Given exercise> List each line of the material below that contains the word "header". Case counts, so a line only matches if its capitalization is the same.

Rows>
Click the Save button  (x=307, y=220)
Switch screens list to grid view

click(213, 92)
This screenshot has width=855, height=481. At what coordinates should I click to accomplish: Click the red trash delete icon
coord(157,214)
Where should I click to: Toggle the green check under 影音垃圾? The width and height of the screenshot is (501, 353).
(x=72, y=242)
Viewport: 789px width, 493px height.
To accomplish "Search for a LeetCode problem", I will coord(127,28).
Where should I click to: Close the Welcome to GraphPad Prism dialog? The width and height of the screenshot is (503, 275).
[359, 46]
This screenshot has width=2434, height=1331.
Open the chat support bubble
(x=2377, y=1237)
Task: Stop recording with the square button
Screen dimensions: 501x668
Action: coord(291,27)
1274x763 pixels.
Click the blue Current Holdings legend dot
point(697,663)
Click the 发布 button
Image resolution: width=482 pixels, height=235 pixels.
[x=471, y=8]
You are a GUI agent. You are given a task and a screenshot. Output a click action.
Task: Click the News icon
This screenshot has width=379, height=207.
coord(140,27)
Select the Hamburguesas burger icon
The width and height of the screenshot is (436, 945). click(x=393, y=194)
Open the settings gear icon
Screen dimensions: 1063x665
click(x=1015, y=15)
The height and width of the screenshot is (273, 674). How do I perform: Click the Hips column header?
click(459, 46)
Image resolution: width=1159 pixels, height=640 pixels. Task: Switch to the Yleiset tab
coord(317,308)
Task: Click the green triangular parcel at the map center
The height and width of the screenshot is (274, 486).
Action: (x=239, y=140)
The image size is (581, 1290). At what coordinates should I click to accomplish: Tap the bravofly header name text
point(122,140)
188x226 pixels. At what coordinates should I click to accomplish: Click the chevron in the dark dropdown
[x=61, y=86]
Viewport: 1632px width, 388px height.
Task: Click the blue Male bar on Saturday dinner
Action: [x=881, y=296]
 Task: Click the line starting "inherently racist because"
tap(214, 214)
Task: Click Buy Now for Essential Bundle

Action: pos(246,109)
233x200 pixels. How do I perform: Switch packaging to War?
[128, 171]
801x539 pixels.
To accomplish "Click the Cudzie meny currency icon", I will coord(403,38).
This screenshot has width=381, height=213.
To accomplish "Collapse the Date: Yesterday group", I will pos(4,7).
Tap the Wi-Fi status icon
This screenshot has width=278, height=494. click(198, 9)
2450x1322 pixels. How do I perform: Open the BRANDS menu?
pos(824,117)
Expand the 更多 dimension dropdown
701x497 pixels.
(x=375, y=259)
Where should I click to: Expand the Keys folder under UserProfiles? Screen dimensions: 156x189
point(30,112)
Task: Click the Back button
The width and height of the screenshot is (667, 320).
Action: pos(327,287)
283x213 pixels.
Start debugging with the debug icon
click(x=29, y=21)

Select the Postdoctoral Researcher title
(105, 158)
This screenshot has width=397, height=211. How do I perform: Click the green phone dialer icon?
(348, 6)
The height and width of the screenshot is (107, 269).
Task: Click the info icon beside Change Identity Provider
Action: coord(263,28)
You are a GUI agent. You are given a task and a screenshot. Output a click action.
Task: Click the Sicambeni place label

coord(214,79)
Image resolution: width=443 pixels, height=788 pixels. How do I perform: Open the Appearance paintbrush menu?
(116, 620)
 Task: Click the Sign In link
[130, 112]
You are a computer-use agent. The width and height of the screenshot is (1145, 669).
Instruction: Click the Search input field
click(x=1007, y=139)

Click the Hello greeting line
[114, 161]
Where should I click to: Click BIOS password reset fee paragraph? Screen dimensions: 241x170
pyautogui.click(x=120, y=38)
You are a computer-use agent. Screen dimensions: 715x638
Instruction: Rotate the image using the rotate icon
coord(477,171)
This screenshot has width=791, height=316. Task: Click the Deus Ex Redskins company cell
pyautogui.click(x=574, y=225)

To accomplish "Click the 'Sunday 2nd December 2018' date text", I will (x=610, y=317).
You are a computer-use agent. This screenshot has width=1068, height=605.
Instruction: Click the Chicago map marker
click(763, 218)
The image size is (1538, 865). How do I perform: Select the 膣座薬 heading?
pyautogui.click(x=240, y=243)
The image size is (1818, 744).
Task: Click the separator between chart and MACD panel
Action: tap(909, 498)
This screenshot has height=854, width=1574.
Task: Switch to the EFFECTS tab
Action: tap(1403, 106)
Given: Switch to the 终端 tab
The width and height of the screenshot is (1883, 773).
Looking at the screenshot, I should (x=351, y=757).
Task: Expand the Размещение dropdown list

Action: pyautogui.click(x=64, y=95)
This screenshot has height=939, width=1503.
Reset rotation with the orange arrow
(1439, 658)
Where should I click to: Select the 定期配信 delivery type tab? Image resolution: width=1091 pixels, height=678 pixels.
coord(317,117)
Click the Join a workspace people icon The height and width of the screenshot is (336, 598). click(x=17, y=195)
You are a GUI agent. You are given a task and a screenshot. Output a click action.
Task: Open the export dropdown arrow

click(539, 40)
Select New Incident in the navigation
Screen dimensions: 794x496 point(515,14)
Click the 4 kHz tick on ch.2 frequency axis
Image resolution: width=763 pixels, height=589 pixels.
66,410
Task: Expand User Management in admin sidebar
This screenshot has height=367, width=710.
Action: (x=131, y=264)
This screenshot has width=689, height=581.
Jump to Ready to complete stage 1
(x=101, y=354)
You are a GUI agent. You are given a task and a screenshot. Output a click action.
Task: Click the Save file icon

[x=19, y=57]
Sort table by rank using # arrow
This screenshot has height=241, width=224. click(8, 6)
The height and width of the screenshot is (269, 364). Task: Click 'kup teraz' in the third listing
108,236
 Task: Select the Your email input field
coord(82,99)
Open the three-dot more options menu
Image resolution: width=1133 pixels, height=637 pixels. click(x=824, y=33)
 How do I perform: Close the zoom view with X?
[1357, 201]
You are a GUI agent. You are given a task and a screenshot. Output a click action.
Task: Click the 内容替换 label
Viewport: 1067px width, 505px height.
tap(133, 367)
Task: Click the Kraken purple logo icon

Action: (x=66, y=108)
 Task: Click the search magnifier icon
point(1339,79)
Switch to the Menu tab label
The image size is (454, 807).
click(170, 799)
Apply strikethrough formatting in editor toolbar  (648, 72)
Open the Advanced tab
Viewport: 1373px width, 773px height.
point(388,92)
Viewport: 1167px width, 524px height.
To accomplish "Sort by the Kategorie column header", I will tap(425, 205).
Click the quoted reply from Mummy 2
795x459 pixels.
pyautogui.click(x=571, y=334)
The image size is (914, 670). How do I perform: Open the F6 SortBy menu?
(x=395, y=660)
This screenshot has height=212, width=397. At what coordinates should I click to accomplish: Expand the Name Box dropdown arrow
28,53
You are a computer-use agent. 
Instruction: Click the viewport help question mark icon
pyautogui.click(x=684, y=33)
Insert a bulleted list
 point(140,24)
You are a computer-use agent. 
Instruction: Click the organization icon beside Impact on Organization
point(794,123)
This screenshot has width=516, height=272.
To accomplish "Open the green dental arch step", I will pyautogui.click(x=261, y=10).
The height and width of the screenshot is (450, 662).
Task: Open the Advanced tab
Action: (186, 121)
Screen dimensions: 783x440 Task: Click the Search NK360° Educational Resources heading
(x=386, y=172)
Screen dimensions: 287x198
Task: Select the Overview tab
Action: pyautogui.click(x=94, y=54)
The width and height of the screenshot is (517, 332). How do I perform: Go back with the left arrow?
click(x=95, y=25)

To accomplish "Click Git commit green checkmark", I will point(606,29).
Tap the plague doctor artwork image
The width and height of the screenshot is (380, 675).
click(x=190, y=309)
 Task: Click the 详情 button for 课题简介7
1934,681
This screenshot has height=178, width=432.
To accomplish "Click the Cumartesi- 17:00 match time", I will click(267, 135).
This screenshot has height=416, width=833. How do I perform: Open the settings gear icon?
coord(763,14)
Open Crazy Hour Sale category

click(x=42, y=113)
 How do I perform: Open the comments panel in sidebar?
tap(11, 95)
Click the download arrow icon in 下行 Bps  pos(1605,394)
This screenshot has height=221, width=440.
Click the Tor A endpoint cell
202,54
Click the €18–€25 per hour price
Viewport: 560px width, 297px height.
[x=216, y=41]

The response>
The height and width of the screenshot is (273, 674). How do I perform: Click the Hips column header?
The image size is (581, 1290). At what coordinates should I click to accomplish: Tap the bravofly header name text
To accomplish "Sort by the Kategorie column header", I will tap(425, 205).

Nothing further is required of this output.